▸ Job:
Rewrite the stretch of records from the line containing "Open Patrick Tucker's" through the end of the records, substituting "clip" for "paperclip" and leaving everything else unchanged.
### Extracted records
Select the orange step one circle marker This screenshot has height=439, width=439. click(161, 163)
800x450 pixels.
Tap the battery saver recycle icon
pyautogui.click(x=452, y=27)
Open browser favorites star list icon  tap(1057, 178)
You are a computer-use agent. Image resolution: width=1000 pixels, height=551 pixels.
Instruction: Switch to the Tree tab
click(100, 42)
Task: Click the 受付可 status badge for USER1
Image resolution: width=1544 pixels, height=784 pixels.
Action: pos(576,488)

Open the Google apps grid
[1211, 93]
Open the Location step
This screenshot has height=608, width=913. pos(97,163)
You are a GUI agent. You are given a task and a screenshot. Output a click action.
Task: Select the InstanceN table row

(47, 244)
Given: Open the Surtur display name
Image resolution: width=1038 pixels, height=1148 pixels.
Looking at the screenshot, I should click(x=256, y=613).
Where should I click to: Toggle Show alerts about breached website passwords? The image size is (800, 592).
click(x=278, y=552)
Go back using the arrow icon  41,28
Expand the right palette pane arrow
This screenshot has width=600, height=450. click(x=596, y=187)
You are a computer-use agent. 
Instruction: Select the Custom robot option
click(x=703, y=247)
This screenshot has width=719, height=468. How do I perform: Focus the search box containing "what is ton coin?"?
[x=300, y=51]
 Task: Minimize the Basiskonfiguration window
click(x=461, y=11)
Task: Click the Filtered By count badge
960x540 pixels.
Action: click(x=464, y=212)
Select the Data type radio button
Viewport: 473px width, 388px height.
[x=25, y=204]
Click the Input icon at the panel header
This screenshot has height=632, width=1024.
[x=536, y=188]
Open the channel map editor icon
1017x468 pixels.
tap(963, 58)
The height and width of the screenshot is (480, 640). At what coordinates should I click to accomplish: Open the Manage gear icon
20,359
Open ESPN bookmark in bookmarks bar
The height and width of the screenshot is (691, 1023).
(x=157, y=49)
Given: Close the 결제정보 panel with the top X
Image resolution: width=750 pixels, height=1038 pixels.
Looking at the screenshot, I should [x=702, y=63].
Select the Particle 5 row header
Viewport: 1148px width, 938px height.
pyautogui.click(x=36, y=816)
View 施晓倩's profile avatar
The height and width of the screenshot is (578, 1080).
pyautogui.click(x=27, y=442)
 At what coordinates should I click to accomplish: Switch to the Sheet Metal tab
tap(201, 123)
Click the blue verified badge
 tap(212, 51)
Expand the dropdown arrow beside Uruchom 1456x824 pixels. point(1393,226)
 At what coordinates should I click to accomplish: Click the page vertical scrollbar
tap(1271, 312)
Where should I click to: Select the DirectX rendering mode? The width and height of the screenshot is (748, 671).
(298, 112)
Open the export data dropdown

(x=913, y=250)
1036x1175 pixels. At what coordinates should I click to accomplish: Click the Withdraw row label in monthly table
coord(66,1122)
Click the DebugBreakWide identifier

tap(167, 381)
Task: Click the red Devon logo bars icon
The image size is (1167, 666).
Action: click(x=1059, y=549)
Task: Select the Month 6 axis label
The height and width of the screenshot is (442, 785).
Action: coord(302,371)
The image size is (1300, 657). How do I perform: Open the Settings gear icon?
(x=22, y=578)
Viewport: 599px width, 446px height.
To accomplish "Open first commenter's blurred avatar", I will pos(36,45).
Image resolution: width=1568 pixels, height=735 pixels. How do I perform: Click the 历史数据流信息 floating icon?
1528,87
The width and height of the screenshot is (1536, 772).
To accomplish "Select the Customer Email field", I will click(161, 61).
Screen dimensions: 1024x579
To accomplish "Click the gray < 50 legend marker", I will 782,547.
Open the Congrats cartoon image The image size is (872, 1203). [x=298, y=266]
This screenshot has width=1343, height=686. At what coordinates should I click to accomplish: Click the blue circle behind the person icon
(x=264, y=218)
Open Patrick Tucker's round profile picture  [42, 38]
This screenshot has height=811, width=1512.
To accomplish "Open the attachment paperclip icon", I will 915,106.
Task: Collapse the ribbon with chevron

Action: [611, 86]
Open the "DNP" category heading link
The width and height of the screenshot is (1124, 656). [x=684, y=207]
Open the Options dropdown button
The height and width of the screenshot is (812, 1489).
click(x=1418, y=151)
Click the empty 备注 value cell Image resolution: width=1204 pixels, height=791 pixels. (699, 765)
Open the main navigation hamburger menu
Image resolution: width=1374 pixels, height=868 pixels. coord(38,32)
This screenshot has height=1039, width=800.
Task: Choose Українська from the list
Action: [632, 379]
######
▸ Exercise result:
Open Patrick Tucker's round profile picture  [42, 38]
This screenshot has height=811, width=1512.
To accomplish "Open the attachment clip icon", I will 915,106.
Task: Collapse the ribbon with chevron

Action: [611, 86]
Open the "DNP" category heading link
The width and height of the screenshot is (1124, 656). [x=684, y=207]
Open the Options dropdown button
The height and width of the screenshot is (812, 1489).
click(x=1418, y=151)
Click the empty 备注 value cell Image resolution: width=1204 pixels, height=791 pixels. (699, 765)
Open the main navigation hamburger menu
Image resolution: width=1374 pixels, height=868 pixels. coord(38,32)
This screenshot has height=1039, width=800.
Task: Choose Українська from the list
Action: [632, 379]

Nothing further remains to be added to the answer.